Records drawn from a dataset:
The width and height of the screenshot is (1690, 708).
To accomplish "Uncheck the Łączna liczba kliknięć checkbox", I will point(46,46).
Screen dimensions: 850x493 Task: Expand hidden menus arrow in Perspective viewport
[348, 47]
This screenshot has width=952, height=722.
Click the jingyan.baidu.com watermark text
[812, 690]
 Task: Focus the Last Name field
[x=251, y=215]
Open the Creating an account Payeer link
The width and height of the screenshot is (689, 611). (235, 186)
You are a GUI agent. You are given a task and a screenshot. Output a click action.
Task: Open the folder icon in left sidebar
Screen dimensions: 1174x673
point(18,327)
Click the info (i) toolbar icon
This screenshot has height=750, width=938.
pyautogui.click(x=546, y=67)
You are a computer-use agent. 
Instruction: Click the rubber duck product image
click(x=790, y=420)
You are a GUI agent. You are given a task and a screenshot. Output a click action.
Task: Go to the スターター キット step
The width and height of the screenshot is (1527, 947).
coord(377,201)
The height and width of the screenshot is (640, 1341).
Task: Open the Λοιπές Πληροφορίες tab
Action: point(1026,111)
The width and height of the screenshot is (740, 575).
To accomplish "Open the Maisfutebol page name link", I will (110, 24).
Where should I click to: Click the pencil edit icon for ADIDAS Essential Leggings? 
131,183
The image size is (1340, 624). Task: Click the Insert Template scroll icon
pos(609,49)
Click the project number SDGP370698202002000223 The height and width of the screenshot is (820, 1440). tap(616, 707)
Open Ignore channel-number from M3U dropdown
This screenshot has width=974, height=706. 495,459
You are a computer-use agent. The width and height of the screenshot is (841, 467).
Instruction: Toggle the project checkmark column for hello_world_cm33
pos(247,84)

Prompt:
Across the entries above, count the lines with the word "agent" and report that count by itself.

Reply:
4